Dell Türkiye'nin gelecek vizyonu ve hedefleri nelerdir, kısaca bahsedebilir misiniz?

"Dell olarak gelecek vizyonumuz, teknolojinin çözülmemiş beş büyük zorluğu olarak adlandırılan konu başlıklarını korkulu rüya olmak çıkarmak var. İlki elbette yapay zeka. bilgi işlem ve depolama alanında açık ara lider olan Dell Technologies olarak yapay zeka gibi veri yoğun teknolojilerin de merkez üssü konumundayız. Masaüstünden veri merkezine ve buluta kadar dünyanın en geniş GenAI çözümleri portföyüne sahibiz. Müşterilerin yapay zeka iş yüklerini ihtiyaç duydukları her yerde çalıştırmalarına ve yapay zekayı kavram kanıtından üretime kadar ölçeklendirmelerine yardımcı oluyoruz, olmaya da devam edeceğiz.

Bir diğer konu çoklu bulut. Çoklu bulut ortamı, kuruluşunuzun yapay zeka gibi gelişmekte olan teknolojilerin kilidini çok daha hızlı açması açısından oldukça kritik.

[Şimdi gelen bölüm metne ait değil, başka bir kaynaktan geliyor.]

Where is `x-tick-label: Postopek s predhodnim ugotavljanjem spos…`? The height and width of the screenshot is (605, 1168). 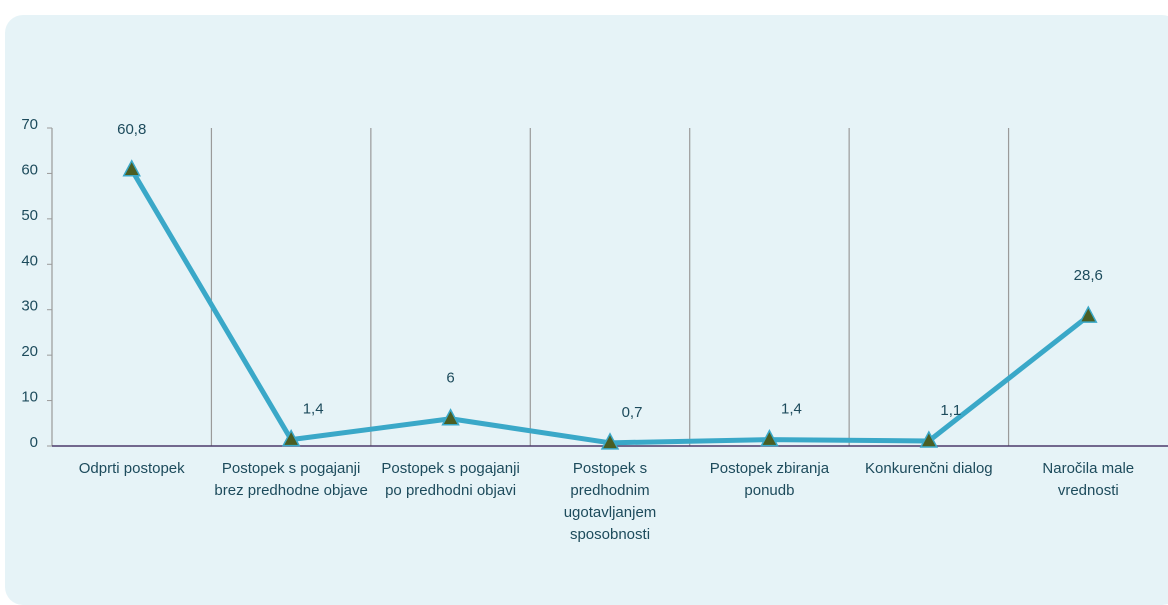 x-tick-label: Postopek s predhodnim ugotavljanjem spos… is located at coordinates (610, 502).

Bu alanda sağladığımız ürün ve çözümlerle 2024 yılında da karar vericilerin bulut karmaşıklığı nedeniyle yaşadığı sorunların önüne geçmeye devam edeceğiz. Aynı şekilde uç da inovasyona giden kapıları açmada kilit rol üstlenen bir teknoloji. Geçtiğimiz yıl uç bilgi işlemle ilgili devam eden sorunlu noktaları ele alarak müşterilerin inovasyonun kilidini açmasına yardımcı olma vizyonumuz olan Project Frontier'i duyurduk. Bugün, işletmelerin uçlarını basit ve güvenli bir şekilde ölçeklendirmelerine yardımcı olmak için tasarlanmış, Dell NativeEdge ile bu vaadimizi yerine getiriyoruz ve sürdürmekte kararlıyız.

Diğer önemli odağımız, güvenlik. Sıfır Güven Mimarisinin benimsenmesi için yol arkadaşlarımıza desteğimiz tüm hızıyla devam edecek. Bir diğer önemli konu işin geleceği ve sürdürülebilirlik. Ticari müşteri portföylerimizde performans, iş birliği ve verimliliği en üst düzeye çıkarmaya, çağın çalışan beklentilerini karşılamaya devam ediyoruz. Bunu yaparken gezegenimizin geleceğini korumayı sürdürüyoruz. Sürdürülebilirliği müşterilerimizin işlerini büyütmelerine ve daha sürdürülebilir bir geleceğe katılmalarına yardımcı olan teknolojiyi nasıl tasarladığımız ve yarattığımızın her aşamasında dikkate almaya devam edeceğiz."